Degree of the tree: The maximum degree of the node in the tree.
The two terms "node" and "node" have the same meaning and can be used.
Root node: a (non-empty) tree has one and only one node.
Leaf node: A node with degree 0, also called Terminal node.
Branch node: A node with a degree other than 0, also called non-leaf node< a i=12> ornon-terminal node (the root node may also belong to a branch node).
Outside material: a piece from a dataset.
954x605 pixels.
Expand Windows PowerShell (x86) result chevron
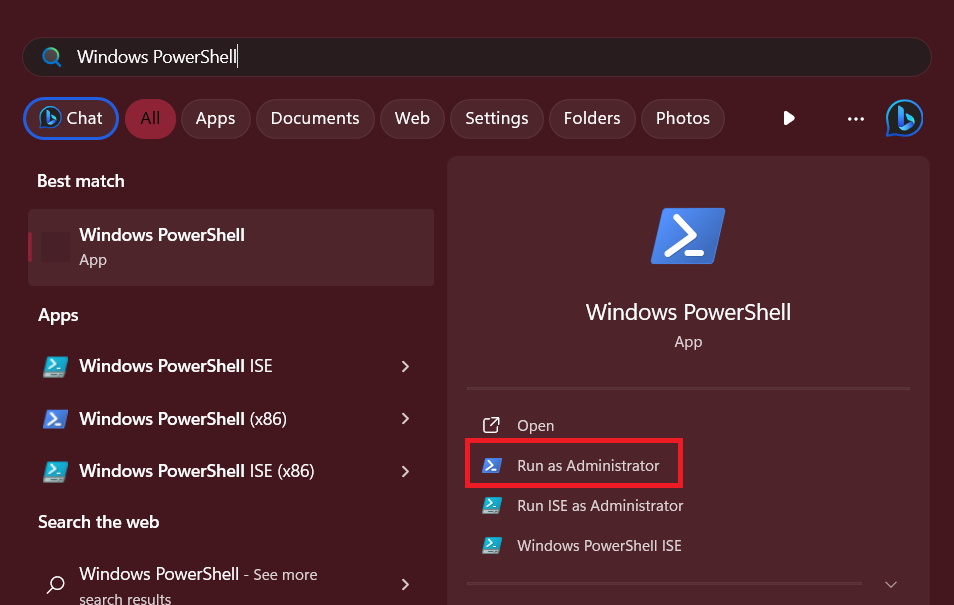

Number of levels: The root node is on the first level, the child nodes of the root node are on the 2nd level, and so on.
Depth: starting from the root node top to bottom layer by layer Cumulative.
Height: starting from the leaf node bottom-up and accumulating layer by layer of.
Ordered tree: There is a sequential relationship between the child nodes of any node in the tree.
Unordered tree: There is no sequential relationship between the child nodes of any node in the tree.
Between two nodes in the tree:
Path: The path passed between these two nodes Composed of node sequence.
Path length: The number of edges passed on the path.
2. Tree family relationship
Children: The subtree (child node) of the node.
Parents: The node is the parent of the subtree.
Brothers: Children of the same parents are called brothers.
Cousins: Nodes where parents are on the same level are cousins of each other.
Ancestors: All nodes on the branches from the root to this node are called the ancestors of this node. Descendants: Any node in the subtree rooted at a certain nodeare called the descendants of this node.
3. Basic binary tree
The characteristic of a binary tree is that each node has at most two subtrees, that is, there is no node with degree greater than 2 in the binary tree.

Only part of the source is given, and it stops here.